- WHAT IS NEEDED:
Set down, exactly as written, every line from the top of the records below to the line containing "Given: Visit University", both ends included, and no others.

BEGIN STUDY MATERIAL

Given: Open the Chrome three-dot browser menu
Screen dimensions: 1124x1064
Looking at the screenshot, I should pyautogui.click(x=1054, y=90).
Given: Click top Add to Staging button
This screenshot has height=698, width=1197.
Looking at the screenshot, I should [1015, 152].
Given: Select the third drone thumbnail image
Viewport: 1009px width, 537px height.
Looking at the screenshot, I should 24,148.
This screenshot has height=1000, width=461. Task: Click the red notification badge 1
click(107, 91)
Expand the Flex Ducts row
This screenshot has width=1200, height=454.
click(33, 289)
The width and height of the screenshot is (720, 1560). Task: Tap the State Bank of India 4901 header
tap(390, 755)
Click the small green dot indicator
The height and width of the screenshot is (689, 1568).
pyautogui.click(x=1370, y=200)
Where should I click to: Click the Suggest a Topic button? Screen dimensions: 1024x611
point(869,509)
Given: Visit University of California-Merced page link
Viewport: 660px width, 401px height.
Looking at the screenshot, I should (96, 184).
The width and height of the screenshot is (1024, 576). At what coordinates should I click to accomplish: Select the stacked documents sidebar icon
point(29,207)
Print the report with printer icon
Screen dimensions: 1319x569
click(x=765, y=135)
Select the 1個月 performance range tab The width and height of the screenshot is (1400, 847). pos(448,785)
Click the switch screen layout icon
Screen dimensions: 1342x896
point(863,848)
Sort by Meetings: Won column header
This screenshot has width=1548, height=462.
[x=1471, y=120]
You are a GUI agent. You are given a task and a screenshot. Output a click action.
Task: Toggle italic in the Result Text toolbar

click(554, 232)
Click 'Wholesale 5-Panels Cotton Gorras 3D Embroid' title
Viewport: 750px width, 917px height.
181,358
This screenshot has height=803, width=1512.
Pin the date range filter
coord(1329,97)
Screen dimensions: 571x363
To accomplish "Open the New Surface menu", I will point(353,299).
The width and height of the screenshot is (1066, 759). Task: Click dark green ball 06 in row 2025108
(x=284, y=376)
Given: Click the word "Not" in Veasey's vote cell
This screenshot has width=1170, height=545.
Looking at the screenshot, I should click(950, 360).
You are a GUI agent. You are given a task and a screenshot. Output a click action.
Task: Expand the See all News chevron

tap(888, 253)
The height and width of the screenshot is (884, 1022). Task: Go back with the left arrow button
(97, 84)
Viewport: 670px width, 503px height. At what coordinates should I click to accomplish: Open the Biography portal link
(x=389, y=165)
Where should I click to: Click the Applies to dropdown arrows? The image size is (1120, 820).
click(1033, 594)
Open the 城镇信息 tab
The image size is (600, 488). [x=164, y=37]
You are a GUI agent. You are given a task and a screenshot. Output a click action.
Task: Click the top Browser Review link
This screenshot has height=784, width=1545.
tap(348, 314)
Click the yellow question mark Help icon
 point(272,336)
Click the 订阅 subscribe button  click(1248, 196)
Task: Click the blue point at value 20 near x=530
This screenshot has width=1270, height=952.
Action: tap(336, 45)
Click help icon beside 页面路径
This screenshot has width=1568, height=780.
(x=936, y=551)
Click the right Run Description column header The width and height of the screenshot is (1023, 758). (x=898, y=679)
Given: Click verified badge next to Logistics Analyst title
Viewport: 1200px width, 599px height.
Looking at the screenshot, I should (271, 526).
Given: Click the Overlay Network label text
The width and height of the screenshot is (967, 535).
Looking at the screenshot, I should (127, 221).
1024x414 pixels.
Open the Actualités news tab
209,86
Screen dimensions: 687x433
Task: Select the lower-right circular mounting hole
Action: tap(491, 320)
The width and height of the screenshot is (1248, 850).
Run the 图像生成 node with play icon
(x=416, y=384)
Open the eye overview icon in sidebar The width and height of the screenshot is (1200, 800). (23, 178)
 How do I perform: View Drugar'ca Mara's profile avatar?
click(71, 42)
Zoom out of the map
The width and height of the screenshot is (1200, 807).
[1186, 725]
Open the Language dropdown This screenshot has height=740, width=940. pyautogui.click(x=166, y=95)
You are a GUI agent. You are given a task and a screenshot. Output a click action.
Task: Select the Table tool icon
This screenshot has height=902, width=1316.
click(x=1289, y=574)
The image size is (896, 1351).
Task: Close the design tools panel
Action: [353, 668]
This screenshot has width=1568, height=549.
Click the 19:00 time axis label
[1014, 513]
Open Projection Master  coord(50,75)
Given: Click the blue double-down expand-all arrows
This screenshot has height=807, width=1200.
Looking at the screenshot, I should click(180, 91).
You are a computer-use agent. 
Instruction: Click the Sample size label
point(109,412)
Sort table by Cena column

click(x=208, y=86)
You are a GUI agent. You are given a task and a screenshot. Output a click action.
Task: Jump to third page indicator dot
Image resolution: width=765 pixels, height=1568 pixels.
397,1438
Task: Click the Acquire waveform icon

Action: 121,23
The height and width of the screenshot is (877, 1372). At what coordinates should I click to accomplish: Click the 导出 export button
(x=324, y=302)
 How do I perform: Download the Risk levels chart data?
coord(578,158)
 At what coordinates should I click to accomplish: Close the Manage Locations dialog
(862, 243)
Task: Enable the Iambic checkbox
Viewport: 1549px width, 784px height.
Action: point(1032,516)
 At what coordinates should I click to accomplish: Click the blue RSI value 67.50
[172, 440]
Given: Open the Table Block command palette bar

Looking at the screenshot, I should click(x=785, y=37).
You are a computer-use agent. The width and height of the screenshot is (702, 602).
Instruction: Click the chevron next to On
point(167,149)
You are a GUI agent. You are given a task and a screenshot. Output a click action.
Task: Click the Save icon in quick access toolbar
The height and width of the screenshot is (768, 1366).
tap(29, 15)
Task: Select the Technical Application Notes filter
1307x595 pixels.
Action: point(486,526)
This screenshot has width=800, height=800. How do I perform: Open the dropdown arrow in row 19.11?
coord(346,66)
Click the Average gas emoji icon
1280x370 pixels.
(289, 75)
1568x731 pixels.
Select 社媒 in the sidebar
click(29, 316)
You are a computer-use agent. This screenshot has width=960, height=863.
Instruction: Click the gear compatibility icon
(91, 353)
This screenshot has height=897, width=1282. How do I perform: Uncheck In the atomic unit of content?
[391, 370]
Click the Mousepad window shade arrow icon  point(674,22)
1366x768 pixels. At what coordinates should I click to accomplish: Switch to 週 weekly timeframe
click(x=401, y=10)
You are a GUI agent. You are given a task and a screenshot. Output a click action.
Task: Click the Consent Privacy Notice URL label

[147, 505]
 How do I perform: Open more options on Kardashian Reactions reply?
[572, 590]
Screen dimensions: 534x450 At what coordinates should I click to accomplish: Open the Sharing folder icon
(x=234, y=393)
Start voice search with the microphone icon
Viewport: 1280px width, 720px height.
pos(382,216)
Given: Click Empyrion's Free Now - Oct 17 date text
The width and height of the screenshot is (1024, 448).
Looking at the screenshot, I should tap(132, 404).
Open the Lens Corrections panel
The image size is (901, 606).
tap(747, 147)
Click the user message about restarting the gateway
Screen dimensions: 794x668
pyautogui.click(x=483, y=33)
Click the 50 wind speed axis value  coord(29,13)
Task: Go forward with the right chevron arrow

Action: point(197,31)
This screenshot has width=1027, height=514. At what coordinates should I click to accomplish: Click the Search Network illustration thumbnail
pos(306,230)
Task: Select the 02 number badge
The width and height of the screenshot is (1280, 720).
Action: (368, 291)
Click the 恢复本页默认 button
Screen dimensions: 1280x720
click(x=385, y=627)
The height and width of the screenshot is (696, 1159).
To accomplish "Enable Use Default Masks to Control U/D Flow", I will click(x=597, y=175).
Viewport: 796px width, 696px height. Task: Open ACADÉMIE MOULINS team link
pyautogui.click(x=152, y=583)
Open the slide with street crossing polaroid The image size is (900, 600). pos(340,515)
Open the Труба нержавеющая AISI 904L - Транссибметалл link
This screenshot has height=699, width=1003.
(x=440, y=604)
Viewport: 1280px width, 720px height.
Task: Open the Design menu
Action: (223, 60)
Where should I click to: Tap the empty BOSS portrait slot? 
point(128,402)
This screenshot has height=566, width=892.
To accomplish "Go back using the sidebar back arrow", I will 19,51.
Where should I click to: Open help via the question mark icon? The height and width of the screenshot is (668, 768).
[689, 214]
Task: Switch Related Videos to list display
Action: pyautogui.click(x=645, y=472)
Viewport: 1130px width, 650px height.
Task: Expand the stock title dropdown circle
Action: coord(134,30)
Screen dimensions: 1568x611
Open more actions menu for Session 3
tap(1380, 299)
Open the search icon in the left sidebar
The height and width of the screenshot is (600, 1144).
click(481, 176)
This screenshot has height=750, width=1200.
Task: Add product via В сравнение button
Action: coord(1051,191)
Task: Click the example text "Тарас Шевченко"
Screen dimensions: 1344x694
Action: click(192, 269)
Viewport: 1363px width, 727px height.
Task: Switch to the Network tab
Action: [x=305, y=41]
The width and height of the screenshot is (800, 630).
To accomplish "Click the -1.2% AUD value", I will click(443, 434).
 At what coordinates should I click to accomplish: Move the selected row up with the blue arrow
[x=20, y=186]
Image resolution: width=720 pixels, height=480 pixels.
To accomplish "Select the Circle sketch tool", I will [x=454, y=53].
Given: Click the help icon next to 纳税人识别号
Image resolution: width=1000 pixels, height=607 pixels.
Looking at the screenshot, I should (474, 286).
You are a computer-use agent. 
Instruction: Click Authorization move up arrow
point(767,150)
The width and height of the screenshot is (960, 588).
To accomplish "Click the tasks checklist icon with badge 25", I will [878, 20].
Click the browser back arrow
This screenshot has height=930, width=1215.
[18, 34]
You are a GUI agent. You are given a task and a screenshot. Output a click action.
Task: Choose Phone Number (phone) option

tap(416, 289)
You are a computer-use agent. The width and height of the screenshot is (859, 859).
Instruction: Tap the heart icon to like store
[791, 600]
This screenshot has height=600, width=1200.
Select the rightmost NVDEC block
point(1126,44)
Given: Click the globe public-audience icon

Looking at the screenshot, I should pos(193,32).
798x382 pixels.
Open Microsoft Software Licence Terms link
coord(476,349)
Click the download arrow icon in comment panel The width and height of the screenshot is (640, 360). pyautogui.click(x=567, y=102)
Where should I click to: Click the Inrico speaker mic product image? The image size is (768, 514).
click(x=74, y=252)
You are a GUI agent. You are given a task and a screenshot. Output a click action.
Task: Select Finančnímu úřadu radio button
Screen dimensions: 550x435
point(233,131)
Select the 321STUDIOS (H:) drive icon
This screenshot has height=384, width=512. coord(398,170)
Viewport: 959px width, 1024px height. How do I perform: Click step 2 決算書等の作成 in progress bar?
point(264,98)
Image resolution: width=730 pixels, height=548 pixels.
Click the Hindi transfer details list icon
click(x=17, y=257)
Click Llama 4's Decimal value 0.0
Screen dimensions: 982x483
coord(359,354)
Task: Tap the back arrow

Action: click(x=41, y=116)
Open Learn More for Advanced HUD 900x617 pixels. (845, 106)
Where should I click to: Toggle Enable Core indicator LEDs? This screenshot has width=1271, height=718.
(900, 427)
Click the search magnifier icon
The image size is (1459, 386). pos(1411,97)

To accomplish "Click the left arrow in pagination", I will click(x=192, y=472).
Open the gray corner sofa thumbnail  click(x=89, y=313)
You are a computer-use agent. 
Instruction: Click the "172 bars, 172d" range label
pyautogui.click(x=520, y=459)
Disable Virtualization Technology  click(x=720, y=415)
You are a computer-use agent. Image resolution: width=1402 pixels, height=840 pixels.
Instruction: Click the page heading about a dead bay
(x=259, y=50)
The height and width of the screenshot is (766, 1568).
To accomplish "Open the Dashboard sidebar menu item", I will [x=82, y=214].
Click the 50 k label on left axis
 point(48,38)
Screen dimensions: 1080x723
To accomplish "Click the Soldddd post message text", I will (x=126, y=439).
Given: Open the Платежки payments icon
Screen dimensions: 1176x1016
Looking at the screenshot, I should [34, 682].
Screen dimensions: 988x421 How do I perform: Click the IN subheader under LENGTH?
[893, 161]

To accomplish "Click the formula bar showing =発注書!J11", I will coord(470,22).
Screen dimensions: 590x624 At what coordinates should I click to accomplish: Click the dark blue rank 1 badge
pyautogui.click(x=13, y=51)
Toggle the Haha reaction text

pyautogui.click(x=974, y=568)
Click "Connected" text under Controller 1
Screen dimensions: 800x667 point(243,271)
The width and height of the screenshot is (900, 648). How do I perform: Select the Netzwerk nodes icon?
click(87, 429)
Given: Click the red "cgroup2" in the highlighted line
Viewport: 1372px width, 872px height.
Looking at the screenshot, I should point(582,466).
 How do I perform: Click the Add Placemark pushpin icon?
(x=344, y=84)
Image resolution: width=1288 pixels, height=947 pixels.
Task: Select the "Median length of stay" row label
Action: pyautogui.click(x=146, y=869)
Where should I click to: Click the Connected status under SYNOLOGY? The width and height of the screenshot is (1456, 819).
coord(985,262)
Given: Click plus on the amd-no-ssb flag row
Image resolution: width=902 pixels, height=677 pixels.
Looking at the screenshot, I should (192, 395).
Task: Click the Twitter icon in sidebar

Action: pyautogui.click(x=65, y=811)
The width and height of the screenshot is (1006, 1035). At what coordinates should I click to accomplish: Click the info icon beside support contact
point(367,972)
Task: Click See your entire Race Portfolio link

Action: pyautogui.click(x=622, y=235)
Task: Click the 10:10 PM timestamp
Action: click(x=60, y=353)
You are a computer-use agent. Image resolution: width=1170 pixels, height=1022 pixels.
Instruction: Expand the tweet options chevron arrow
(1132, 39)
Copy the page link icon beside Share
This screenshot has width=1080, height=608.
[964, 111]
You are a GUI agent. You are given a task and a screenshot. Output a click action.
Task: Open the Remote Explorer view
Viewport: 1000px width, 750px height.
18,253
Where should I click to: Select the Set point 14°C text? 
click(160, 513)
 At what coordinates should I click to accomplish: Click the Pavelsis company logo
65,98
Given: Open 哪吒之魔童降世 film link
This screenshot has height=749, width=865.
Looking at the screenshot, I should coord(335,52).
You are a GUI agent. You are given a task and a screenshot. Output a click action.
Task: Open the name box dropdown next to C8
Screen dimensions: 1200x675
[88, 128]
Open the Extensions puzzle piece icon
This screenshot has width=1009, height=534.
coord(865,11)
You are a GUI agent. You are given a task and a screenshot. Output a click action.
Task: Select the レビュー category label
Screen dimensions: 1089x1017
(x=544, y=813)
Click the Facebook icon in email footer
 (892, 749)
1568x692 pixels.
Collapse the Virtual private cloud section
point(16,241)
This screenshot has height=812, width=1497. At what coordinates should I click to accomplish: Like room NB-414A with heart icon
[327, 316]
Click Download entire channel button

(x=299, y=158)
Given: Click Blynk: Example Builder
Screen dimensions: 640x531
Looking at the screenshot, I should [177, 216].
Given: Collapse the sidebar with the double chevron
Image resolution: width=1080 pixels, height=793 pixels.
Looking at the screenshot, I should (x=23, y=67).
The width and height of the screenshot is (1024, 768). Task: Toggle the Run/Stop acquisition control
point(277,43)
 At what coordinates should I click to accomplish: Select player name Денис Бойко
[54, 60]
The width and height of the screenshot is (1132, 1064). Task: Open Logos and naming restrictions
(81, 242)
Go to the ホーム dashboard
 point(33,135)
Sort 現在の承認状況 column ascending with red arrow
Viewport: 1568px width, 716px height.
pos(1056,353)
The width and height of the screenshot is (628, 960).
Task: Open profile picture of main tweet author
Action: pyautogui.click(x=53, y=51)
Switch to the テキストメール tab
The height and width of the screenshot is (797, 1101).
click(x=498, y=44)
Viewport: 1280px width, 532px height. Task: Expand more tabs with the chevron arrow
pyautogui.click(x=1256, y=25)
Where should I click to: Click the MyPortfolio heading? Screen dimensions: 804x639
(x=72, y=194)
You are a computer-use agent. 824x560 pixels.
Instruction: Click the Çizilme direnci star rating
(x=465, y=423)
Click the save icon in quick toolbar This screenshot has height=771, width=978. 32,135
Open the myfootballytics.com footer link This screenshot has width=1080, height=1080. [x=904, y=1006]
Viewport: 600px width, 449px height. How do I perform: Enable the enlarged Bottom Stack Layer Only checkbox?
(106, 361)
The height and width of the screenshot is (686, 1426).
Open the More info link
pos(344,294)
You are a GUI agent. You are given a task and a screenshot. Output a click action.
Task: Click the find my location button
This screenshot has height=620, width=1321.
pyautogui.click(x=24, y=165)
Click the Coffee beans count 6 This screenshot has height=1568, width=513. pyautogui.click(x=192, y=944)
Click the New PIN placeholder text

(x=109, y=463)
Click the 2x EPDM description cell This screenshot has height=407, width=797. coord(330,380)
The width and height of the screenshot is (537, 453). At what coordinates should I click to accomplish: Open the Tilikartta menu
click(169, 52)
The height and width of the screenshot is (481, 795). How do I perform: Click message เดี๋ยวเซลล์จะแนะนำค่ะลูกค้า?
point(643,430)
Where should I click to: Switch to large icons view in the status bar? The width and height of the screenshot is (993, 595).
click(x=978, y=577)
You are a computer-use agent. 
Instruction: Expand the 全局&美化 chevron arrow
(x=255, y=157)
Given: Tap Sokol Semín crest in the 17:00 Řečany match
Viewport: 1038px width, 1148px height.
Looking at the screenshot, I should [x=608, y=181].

END STUDY MATERIAL

- FINISHED EXERCISE:
Given: Open the Chrome three-dot browser menu
Screen dimensions: 1124x1064
Looking at the screenshot, I should pyautogui.click(x=1054, y=90).
Given: Click top Add to Staging button
This screenshot has height=698, width=1197.
Looking at the screenshot, I should [1015, 152].
Given: Select the third drone thumbnail image
Viewport: 1009px width, 537px height.
Looking at the screenshot, I should 24,148.
This screenshot has height=1000, width=461. Task: Click the red notification badge 1
click(107, 91)
Expand the Flex Ducts row
This screenshot has width=1200, height=454.
click(33, 289)
The width and height of the screenshot is (720, 1560). Task: Tap the State Bank of India 4901 header
tap(390, 755)
Click the small green dot indicator
The height and width of the screenshot is (689, 1568).
pyautogui.click(x=1370, y=200)
Where should I click to: Click the Suggest a Topic button? Screen dimensions: 1024x611
point(869,509)
Given: Visit University of California-Merced page link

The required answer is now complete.